イタリア、「一帯一路」から離脱を通知 中国に痛手

イタリア、「一帯一路」から離脱を通知 中国に痛手
https://www.nikkei.com/article/DGXZQOCB06E180W3A201C2000000/

『【ローマ=共同】イタリア主要紙コリエレ・デラ・セラ電子版は6日、イタリア政府が中国の巨大経済圏構想「一帯一路」からの離脱を中国側に通知したと報じた。中国の専制主義への警戒に加え、経済的な恩恵が乏しいとして、閣僚や経済界から不満の声が上がっていた。イタリアは主要7カ国(G7)で唯一参画しており、離脱は中国にとって痛手となる。

イタリア政府は3日前に文書で中国側に通知した。友好関係の維持を確認した上で、両国政府の合意で公式発表は行われないことになったという。

国営イタリア放送協会(RAI)によると、イタリア首相府は報道について「ノーコメント」と回答。タヤーニ副首相兼外務・国際協力相は離脱について「中国に対する否定的な行動を意味せず、素晴らしい関係を続けていける」と述べた。

イタリアは2019年3月、当時のコンテ政権が経済回復を狙って一帯一路に加わった。だが、貿易赤字は逆に拡大。新型コロナウイルス禍の影響もあり、中国からの投資も停滞した。

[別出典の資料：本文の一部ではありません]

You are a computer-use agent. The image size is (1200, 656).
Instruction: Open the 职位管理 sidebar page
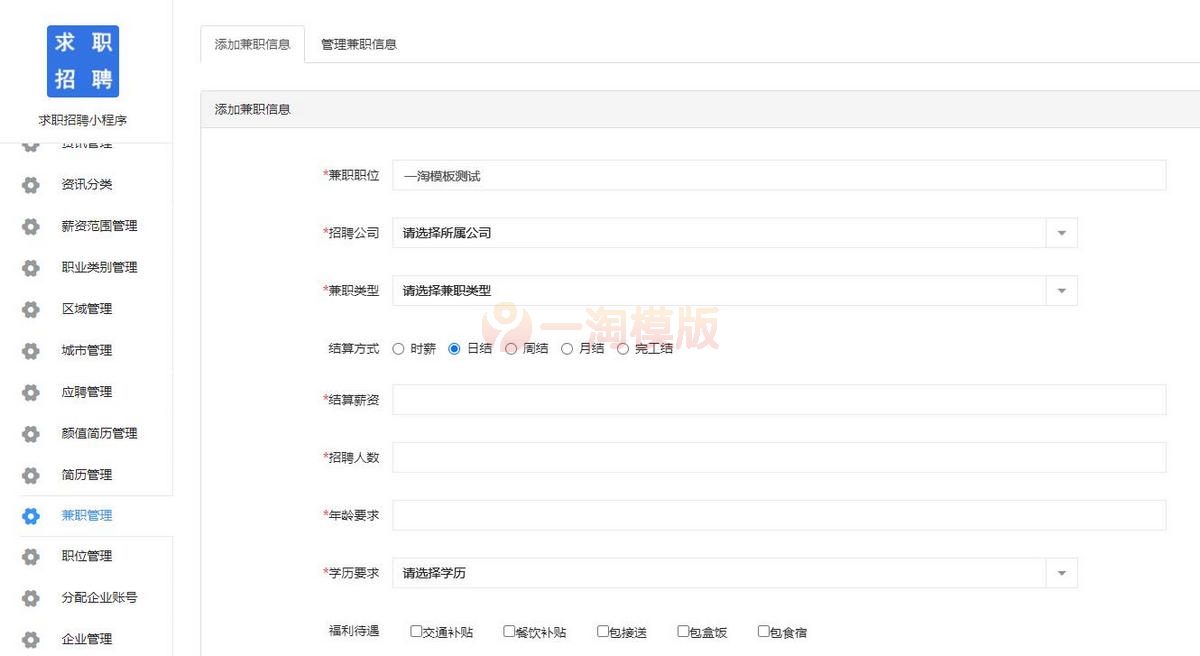(x=87, y=557)
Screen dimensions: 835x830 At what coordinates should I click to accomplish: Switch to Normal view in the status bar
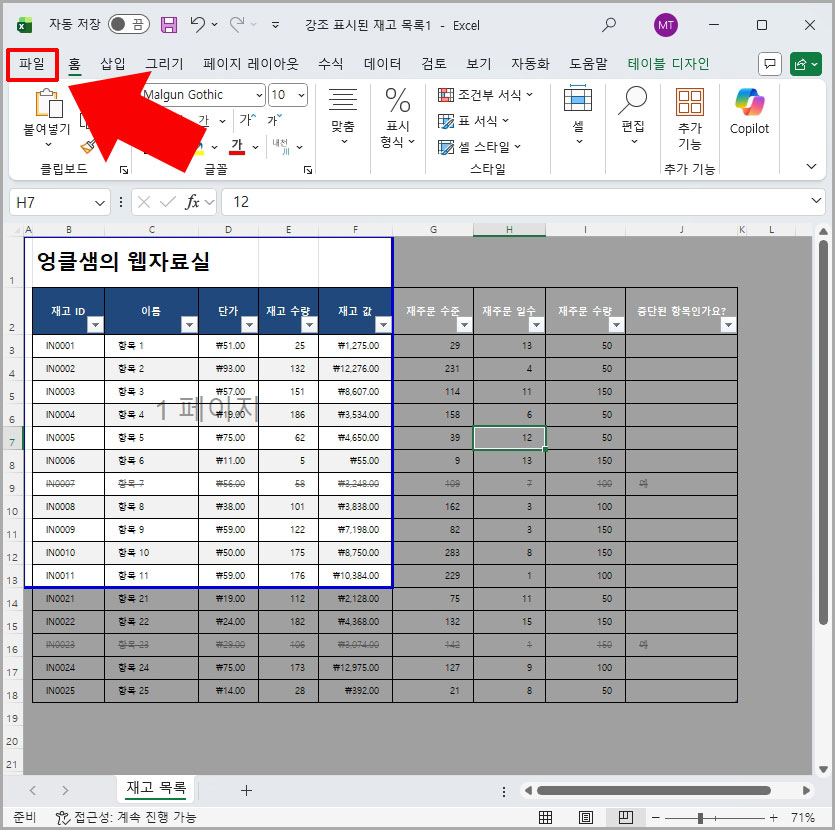point(546,817)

イタリアメディアによると、メローニ首相は今年9月、インドで中国の李強(リー・チャン)首相と会談した際、一帯一路から離脱する方針を非公式に伝達したとされていた。

タヤーニ氏は一帯一路について「貿易や投資の点で満足できる成果はない」と指摘。イタリア産業総連盟の報道担当者は取材に「参画していない国の方が利益を得ている」と離脱を支持していた。